» **AIM OF THE TASK**: Retype each line below precisely.

# # # # # # #

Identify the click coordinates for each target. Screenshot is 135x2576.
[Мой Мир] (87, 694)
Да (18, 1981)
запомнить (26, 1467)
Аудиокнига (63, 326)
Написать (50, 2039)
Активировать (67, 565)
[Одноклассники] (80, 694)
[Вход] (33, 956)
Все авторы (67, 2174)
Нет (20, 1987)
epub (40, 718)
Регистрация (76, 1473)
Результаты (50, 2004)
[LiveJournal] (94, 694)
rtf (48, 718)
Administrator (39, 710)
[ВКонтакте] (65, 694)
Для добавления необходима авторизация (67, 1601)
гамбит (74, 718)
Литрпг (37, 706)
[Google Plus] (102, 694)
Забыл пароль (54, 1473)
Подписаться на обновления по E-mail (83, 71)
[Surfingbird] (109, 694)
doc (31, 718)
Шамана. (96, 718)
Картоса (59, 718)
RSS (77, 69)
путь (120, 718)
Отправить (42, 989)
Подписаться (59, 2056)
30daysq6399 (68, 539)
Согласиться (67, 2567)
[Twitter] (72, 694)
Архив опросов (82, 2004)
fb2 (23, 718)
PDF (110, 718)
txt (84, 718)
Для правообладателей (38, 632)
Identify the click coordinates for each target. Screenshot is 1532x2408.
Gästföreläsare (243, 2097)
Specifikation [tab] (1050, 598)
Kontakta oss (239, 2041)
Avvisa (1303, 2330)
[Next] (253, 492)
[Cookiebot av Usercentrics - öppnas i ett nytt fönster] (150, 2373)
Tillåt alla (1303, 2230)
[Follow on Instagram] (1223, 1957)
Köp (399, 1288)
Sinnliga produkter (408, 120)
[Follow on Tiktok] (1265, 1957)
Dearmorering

# # # # # # #

» **RESPONSE TO THIS TASK**:
Identify the click coordinates for each target. Screenshot is 135x2576.
[Мой Мир] (87, 694)
Да (18, 1981)
запомнить (26, 1467)
Аудиокнига (63, 326)
Написать (50, 2039)
Активировать (67, 565)
[Одноклассники] (80, 694)
[Вход] (33, 956)
Все авторы (67, 2174)
Нет (20, 1987)
epub (40, 718)
Регистрация (76, 1473)
Результаты (50, 2004)
[LiveJournal] (94, 694)
rtf (48, 718)
Administrator (39, 710)
[ВКонтакте] (65, 694)
Для добавления необходима авторизация (67, 1601)
гамбит (74, 718)
Литрпг (37, 706)
[Google Plus] (102, 694)
Забыл пароль (54, 1473)
Подписаться на обновления по E-mail (83, 71)
[Surfingbird] (109, 694)
doc (31, 718)
Шамана. (96, 718)
Картоса (59, 718)
RSS (77, 69)
путь (120, 718)
Отправить (42, 989)
Подписаться (59, 2056)
30daysq6399 (68, 539)
Согласиться (67, 2567)
[Twitter] (72, 694)
Архив опросов (82, 2004)
fb2 (23, 718)
PDF (110, 718)
txt (84, 718)
Для правообладателей (38, 632)
Identify the click coordinates for each target. Screenshot is 1532x2408.
Gästföreläsare (243, 2097)
Specifikation [tab] (1050, 598)
Kontakta oss (239, 2041)
Avvisa (1303, 2330)
[Next] (253, 492)
[Cookiebot av Usercentrics - öppnas i ett nytt fönster] (150, 2373)
Tillåt alla (1303, 2230)
[Follow on Instagram] (1223, 1957)
Köp (399, 1288)
Sinnliga produkter (408, 120)
[Follow on Tiktok] (1265, 1957)
Dearmorering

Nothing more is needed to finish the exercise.